Com este projeto FIERCE (FInding Exo-eaRths: tackling the ChallengEs of stellar activity, ou encontrar exo-Terras: abordar os desafios da atividade estelar) os astrónomos vão identificar e quantificar o peso do ruído estelar que distorce o espectro e distorce os dados podendo dar origem a falsos positivos. Ou seja, este ruído, com origem na normal atividade da estrela e que resulta por exemplo de um fenómeno magnético, pode ser confundido com a interferência causada pela passagem de um objeto celeste e levar à identificação equivocada de um novo planeta. “Tive esta ideia há algum tempo, fui procurar [um telescópio] e não encontrei nada. Achei extraordinário!”, recorda à Exame Informática, afirmando que “todas as pessoas do meio acham estranho não haver ainda nada assim”. Até porque se trata de um aparelho relativamente simples.

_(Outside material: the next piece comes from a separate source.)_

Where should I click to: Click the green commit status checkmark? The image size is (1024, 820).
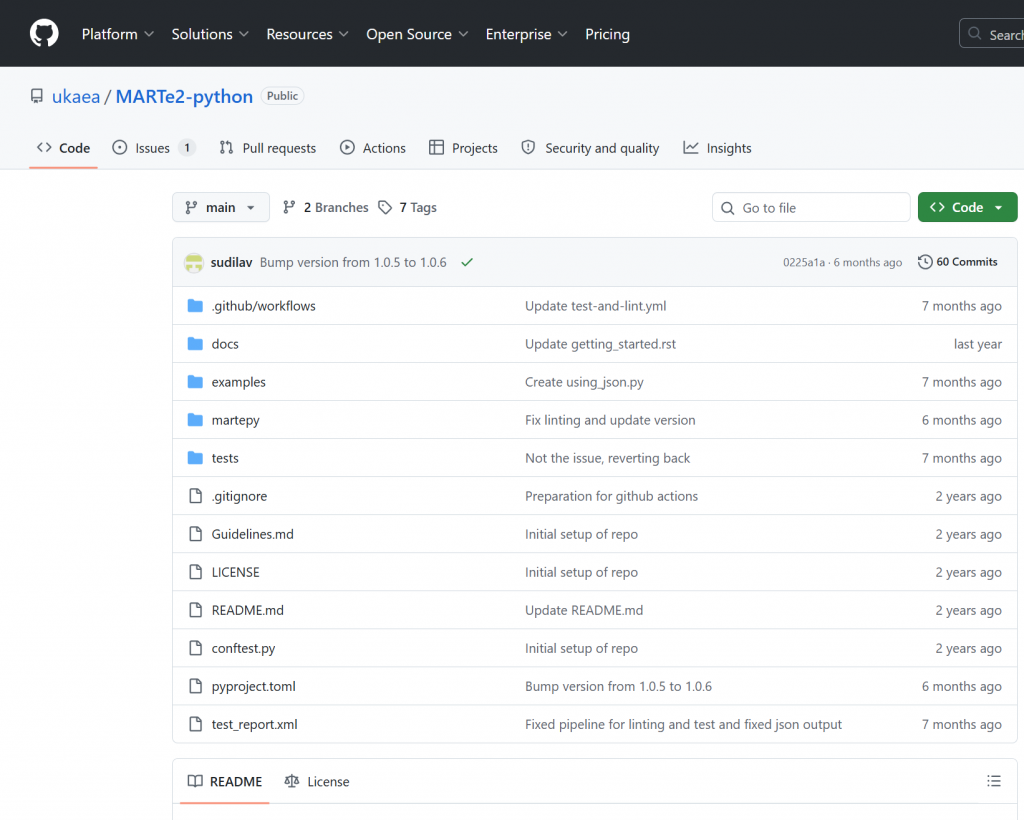(x=466, y=263)
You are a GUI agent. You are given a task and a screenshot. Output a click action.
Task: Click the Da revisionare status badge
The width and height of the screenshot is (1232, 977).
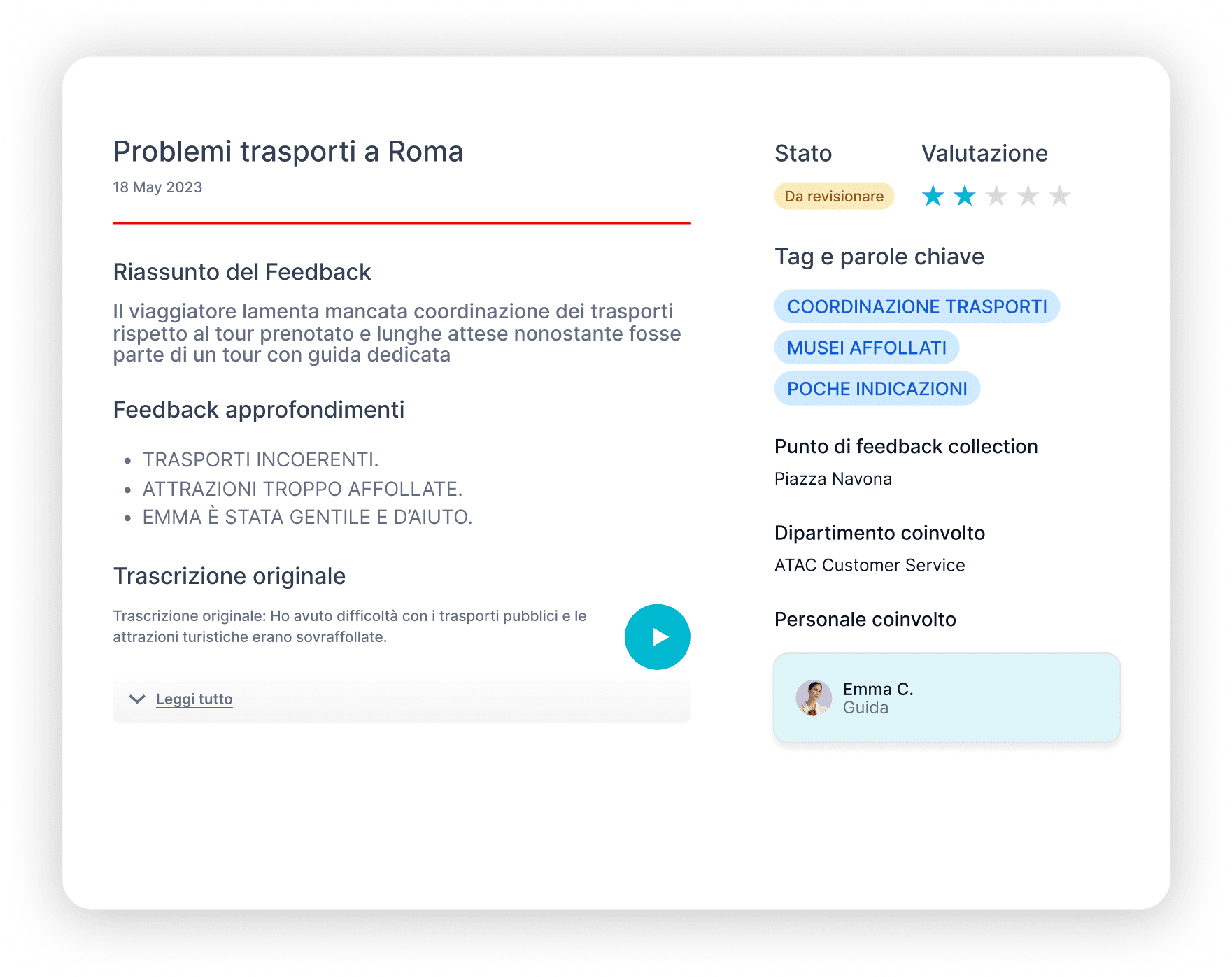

Com a bolsa agora atribuída, e que é “tão importante numa altura em que as fontes de financiamento para a Ciência, em Portugal, são tão escassas”, os astrónomos irão então fabricar um telescópio à medida, bem como os componentes que o ligarão ao espetrógrafo. Tudo será feito em Portugal, montado e testado para então ser enviado para o Chile. E depois… depois é ter olho vivo e cabeça a funcionar para encontrar mais como nós.
Nesta edição, o Conselho Europeu de Investigação recebeu 1735 pedidos de financiamento para Advanced Grants, tendo atribuído um total de 253 – uma taxa de aprovação de apenas 14 por cento. Portugal recebe 3 destes prestigiados financiamentos, sendo a terceira na área da Arqueologia, também no valor de 2,5 milhões de euros, atribuída ao investigador da Universidade do Algarve Nuno Bicho, que pretende estudar as migrações dos primeiros homens, na região que hoje corresponde a Moçambique.
O trabalho de campo decorrerá no centro do país, nas regiões do Limpopo e Save, uma área entre as duas regiões mais importantes para o aparecimento do Homo Sapiens. Serão recolhidos dados arqueológicos, cronológicos e ambientais que poderão esclarecer a forma como o homem partiu de África e se espalhou pelo resto do mundo.